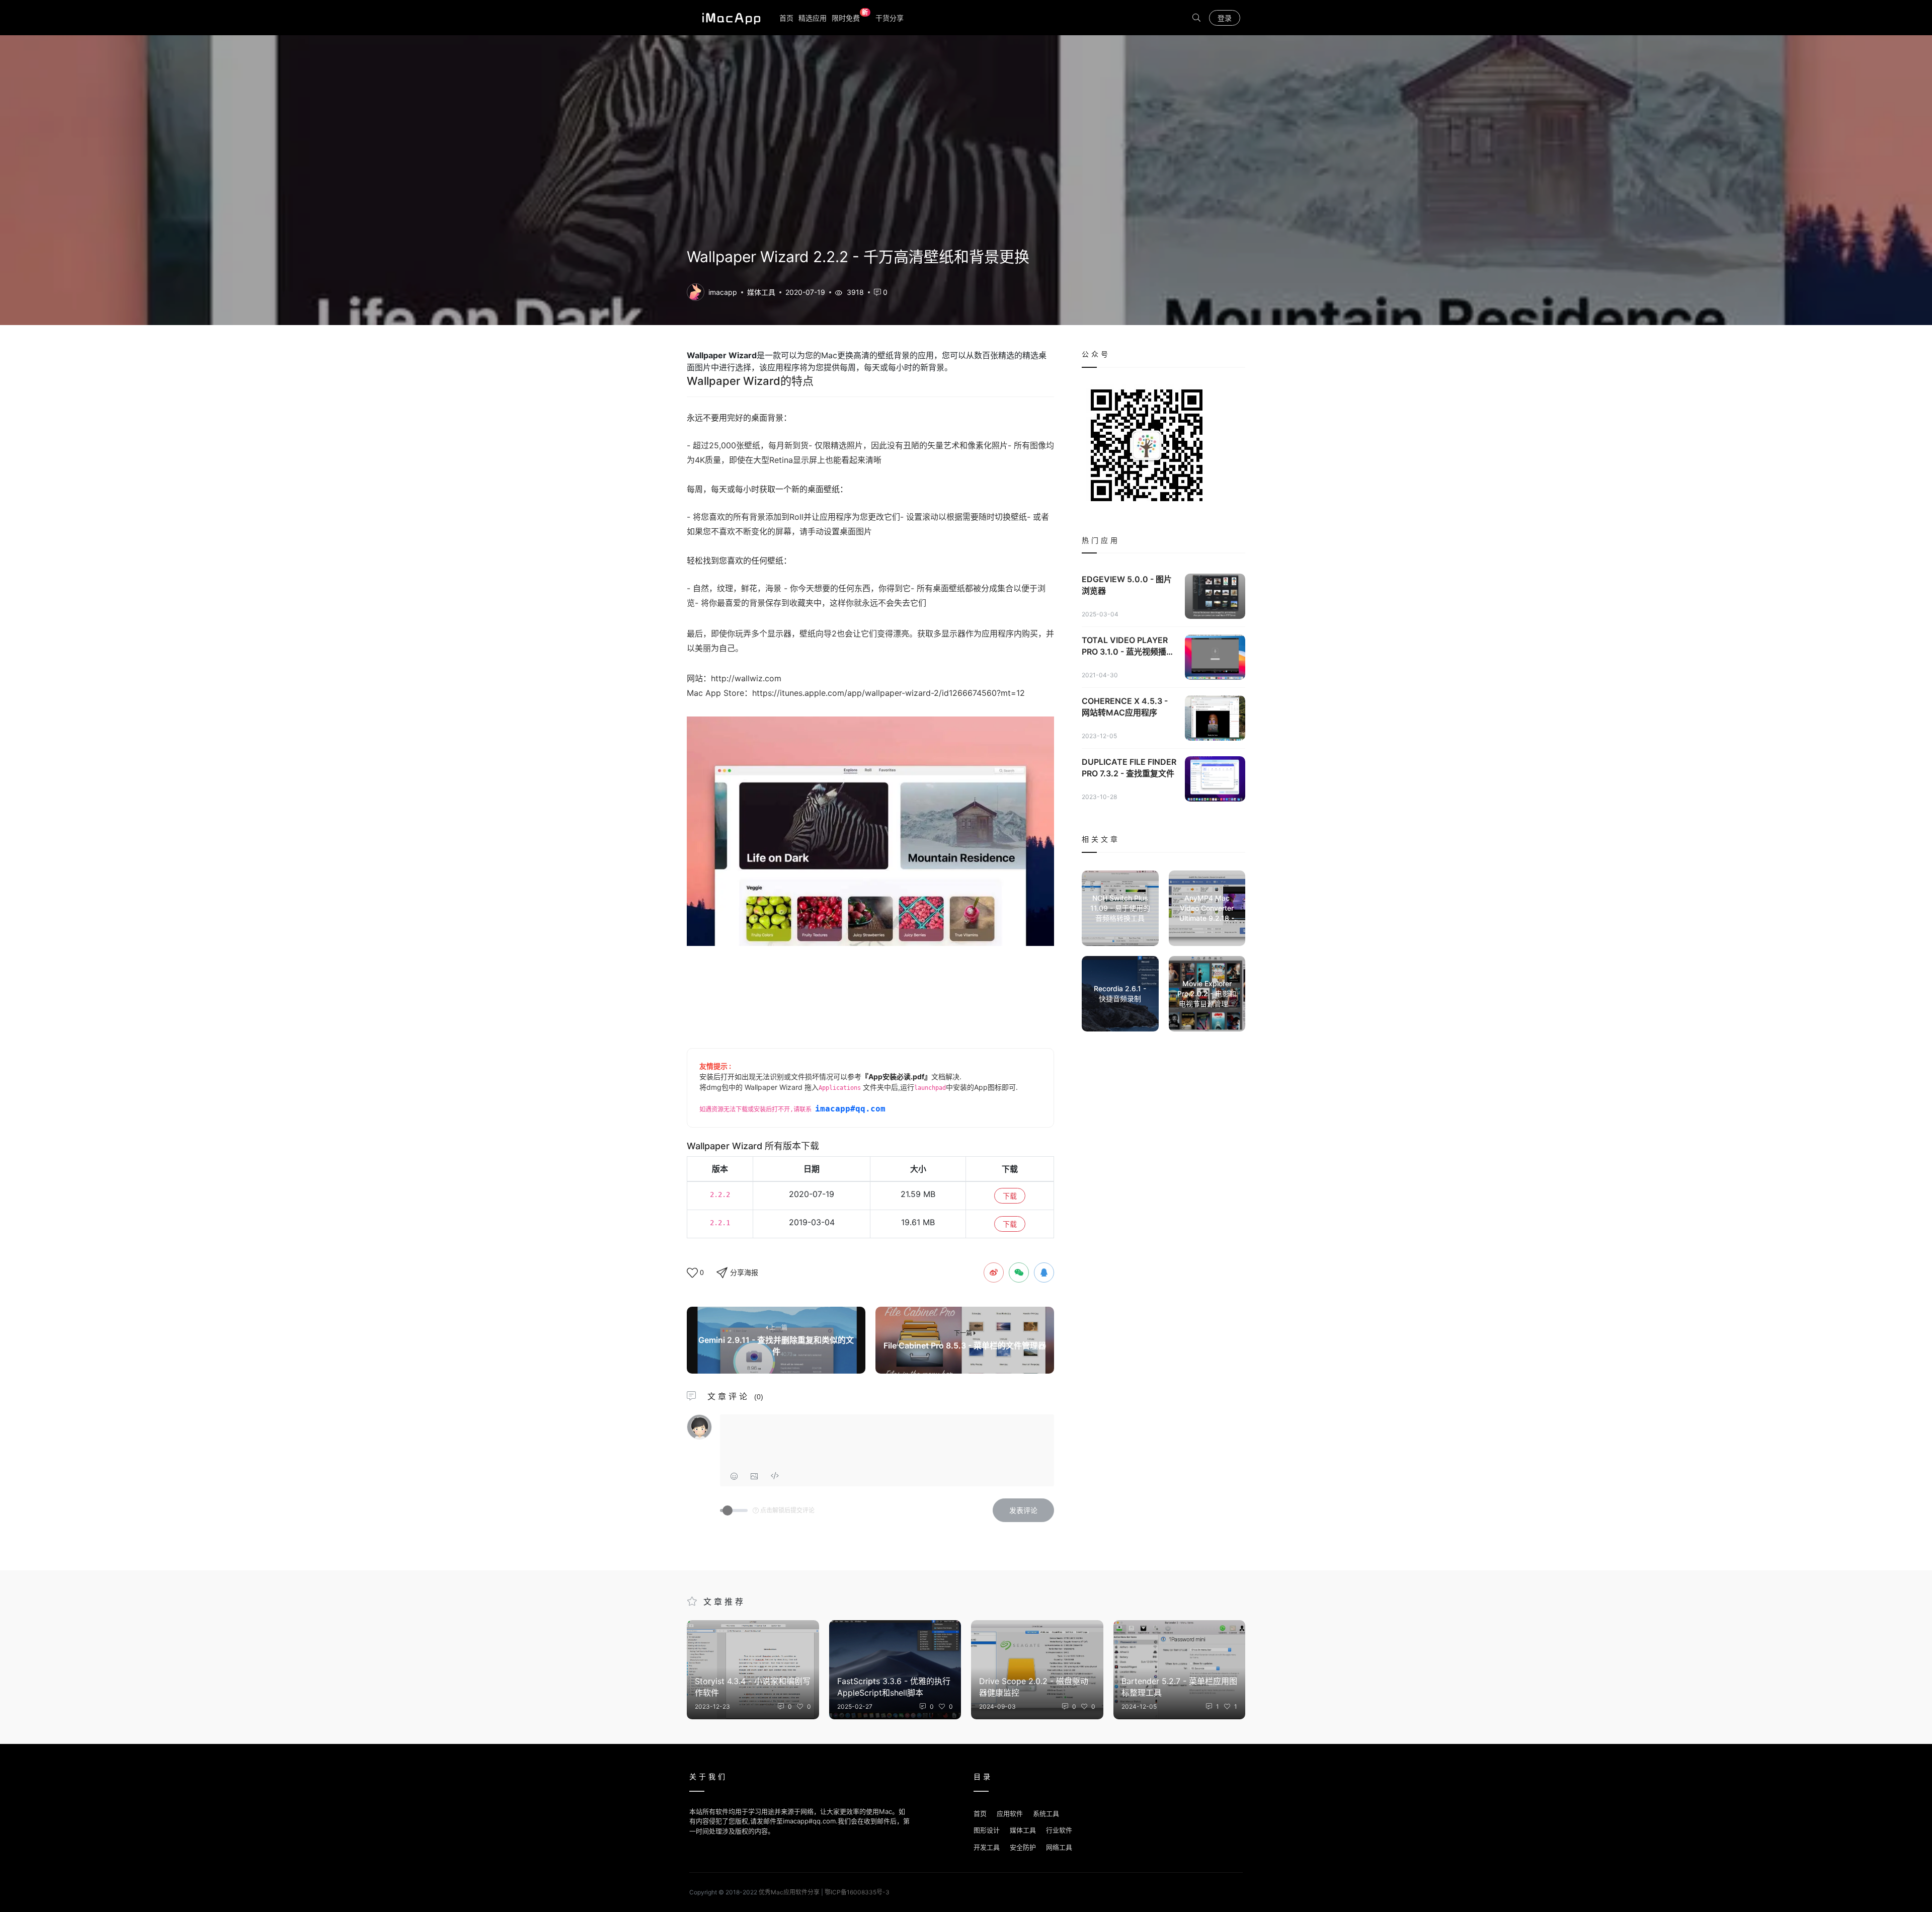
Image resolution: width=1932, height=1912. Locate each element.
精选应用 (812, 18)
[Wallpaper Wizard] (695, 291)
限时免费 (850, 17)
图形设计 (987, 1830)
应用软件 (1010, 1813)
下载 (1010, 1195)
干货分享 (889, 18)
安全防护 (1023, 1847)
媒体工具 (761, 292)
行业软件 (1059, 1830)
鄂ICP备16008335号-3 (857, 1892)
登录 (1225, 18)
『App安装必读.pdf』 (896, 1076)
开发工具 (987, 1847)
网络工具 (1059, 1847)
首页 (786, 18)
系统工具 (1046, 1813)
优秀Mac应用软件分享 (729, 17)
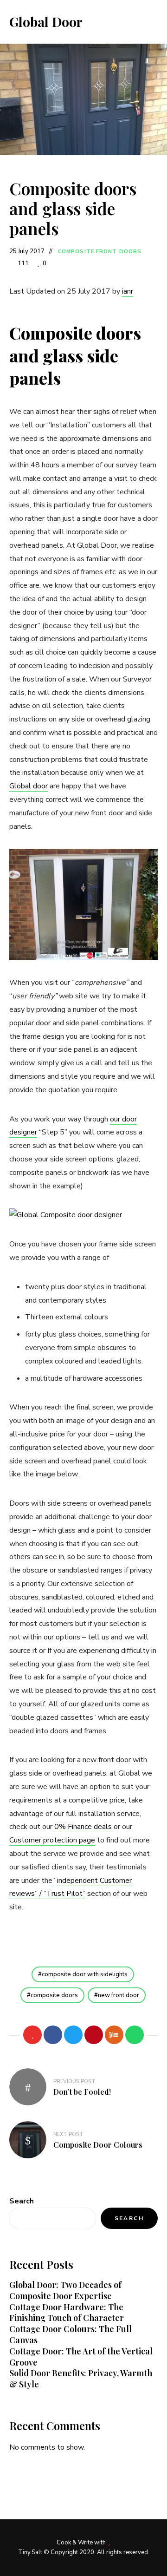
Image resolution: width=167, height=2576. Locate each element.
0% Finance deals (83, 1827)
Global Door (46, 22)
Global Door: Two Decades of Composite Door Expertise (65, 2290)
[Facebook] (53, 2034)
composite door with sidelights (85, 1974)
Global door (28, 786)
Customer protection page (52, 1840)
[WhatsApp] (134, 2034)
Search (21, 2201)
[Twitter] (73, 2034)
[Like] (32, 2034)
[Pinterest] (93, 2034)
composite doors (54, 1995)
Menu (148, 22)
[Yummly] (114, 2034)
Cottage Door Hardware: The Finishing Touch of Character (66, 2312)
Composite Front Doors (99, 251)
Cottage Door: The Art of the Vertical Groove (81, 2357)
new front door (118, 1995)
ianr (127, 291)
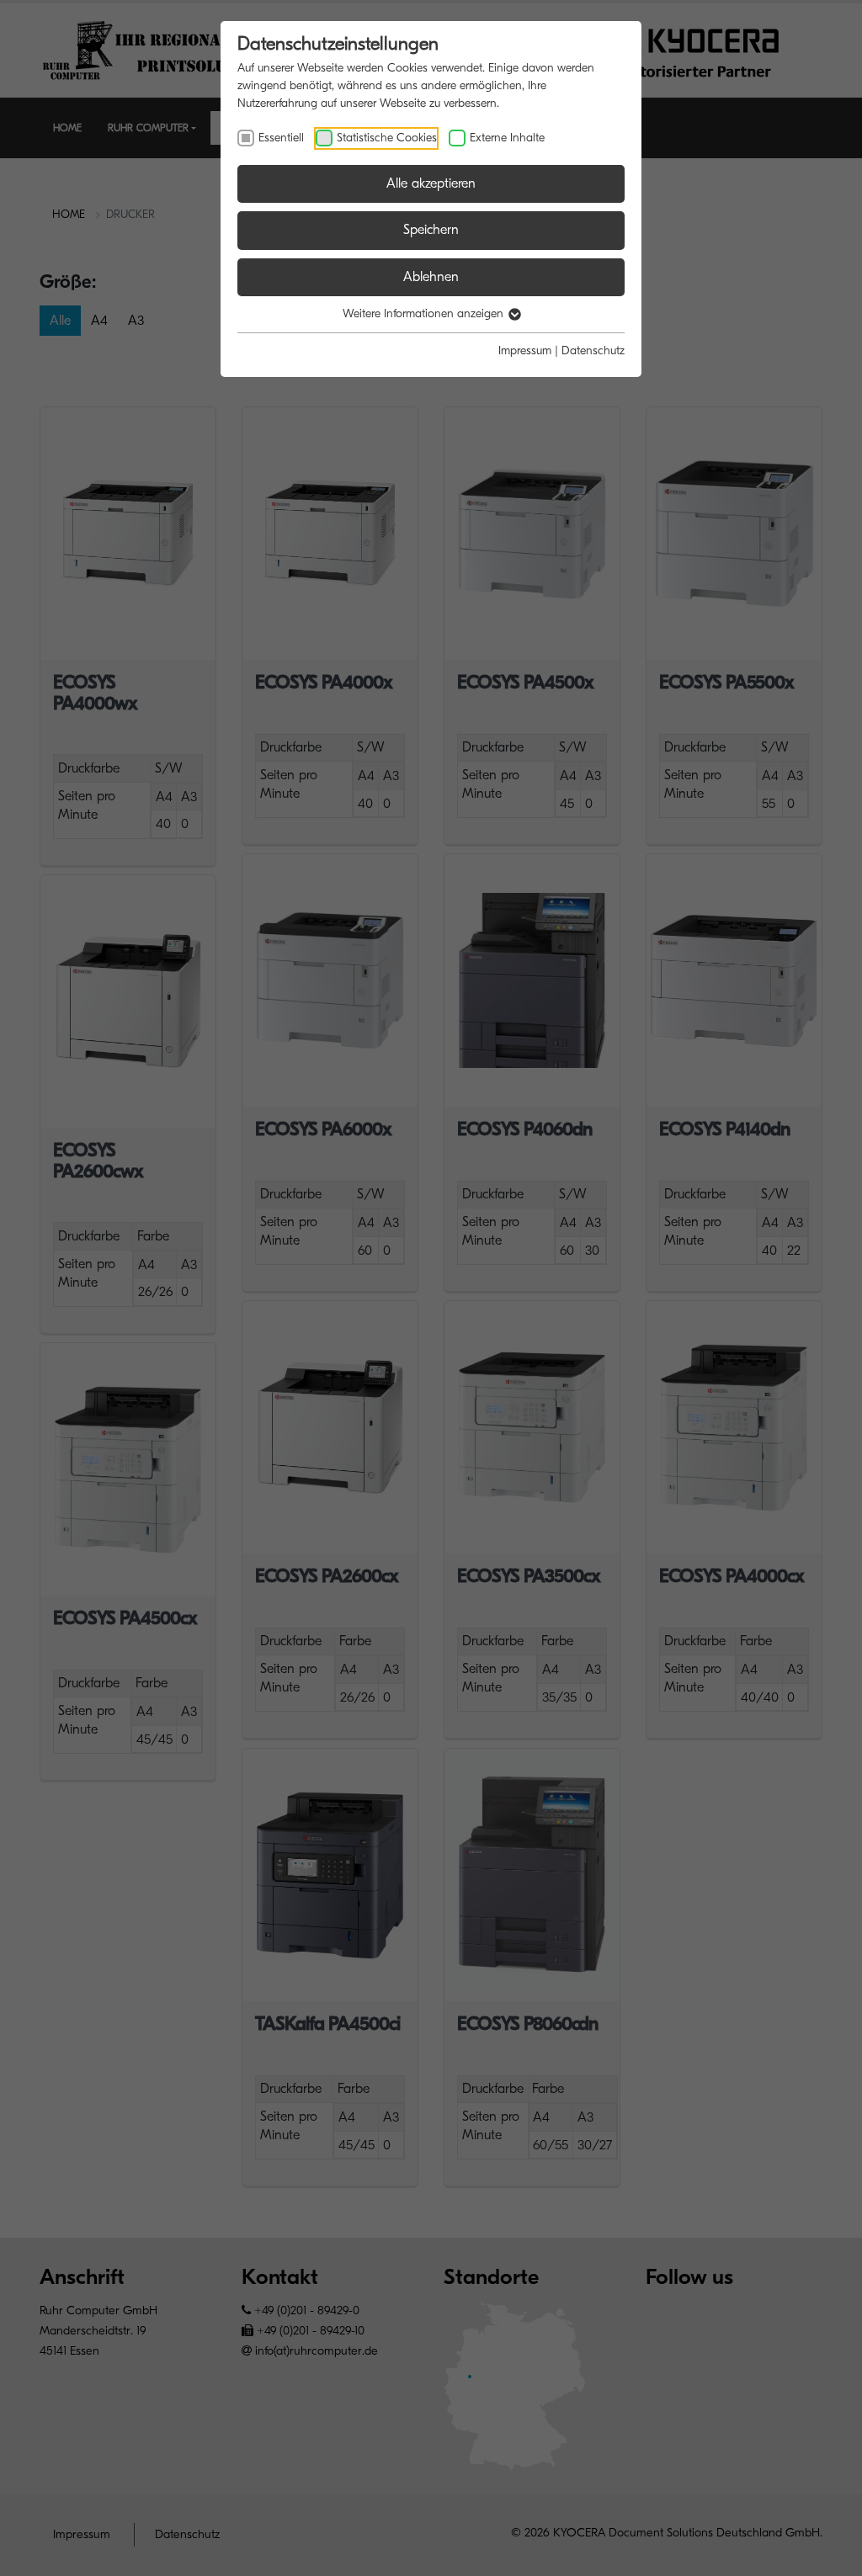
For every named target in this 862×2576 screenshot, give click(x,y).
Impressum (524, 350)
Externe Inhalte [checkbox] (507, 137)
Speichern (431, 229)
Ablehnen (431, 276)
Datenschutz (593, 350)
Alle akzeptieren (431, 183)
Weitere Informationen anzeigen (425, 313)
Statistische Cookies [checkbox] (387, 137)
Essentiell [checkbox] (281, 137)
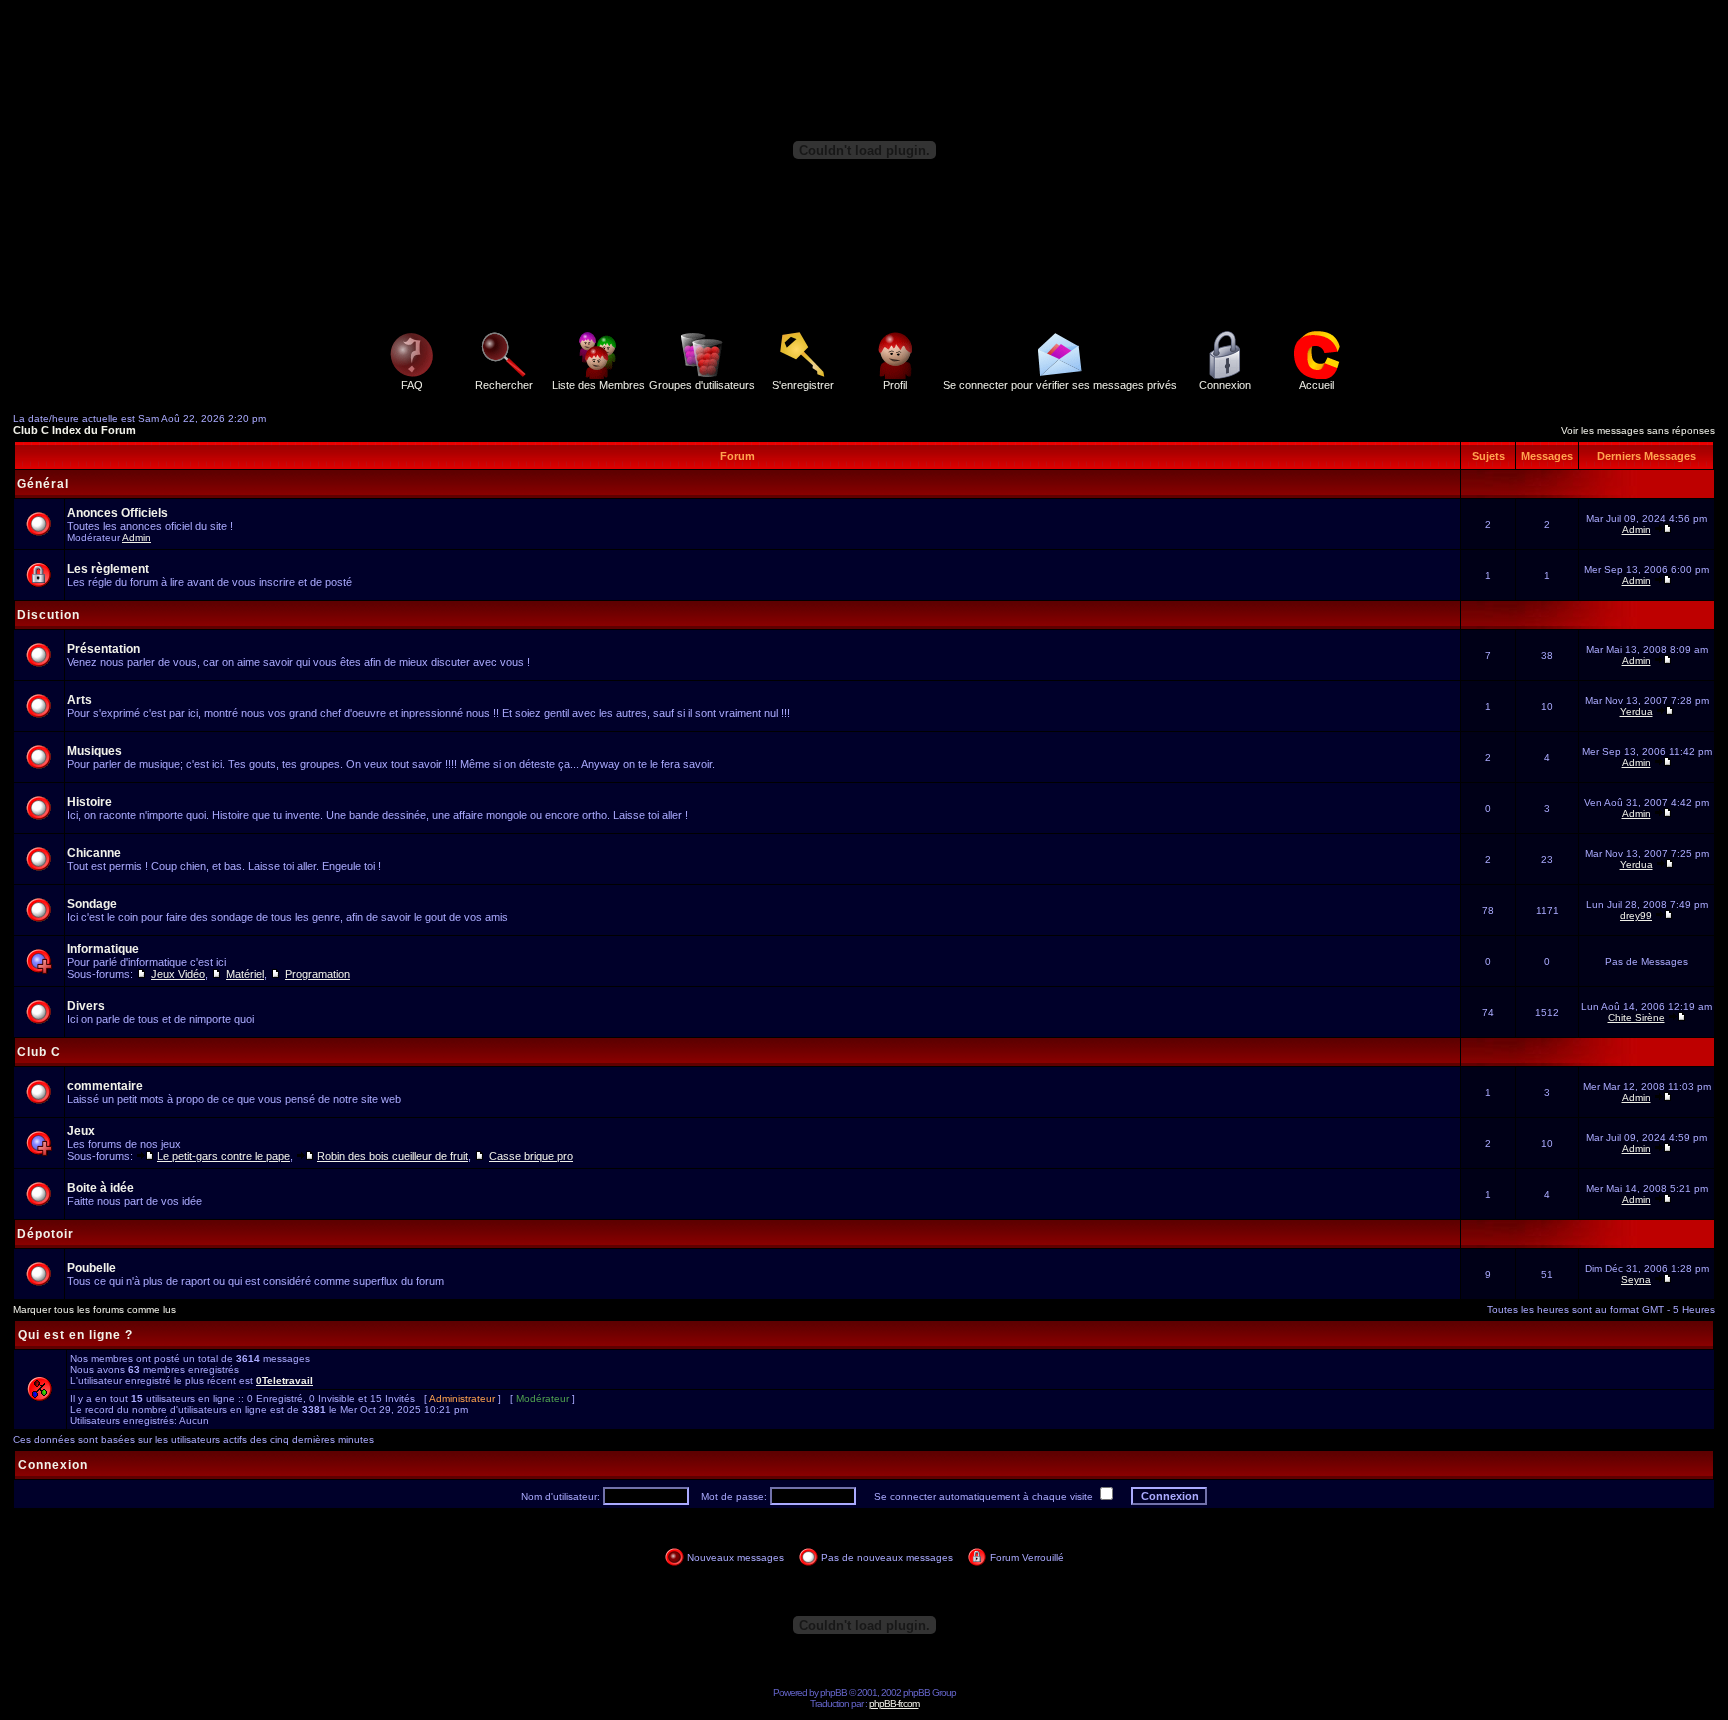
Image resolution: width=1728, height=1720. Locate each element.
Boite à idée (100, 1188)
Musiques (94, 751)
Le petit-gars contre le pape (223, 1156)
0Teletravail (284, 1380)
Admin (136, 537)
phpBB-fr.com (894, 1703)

------------------------------------------------

§ The task:
Beginning with the line that contains "Cottage Door Hardware: The" in the data above, please copy each line exactly until the last line, both ends included, skipping any pictures.

§ Answer to this exercise:
Cottage Door Hardware: The Finishing Touch of Character (66, 2312)
Composite Front Doors (99, 251)
Cottage Door: The Art of the Vertical Groove (81, 2357)
new front door (118, 1995)
ianr (127, 291)
For every named target in this 862×2576 screenshot, give click(x,y).
Impressum (524, 350)
Externe Inhalte [checkbox] (507, 137)
Speichern (431, 229)
Ablehnen (431, 276)
Datenschutz (593, 350)
Alle akzeptieren (431, 183)
Weitere Informationen anzeigen (425, 313)
Statistische Cookies [checkbox] (387, 137)
Essentiell [checkbox] (281, 137)
Image resolution: width=1728, height=1720. Locate each element.
Boite à idée (100, 1188)
Musiques (94, 751)
Le petit-gars contre le pape (223, 1156)
0Teletravail (284, 1380)
Admin (136, 537)
phpBB-fr.com (894, 1703)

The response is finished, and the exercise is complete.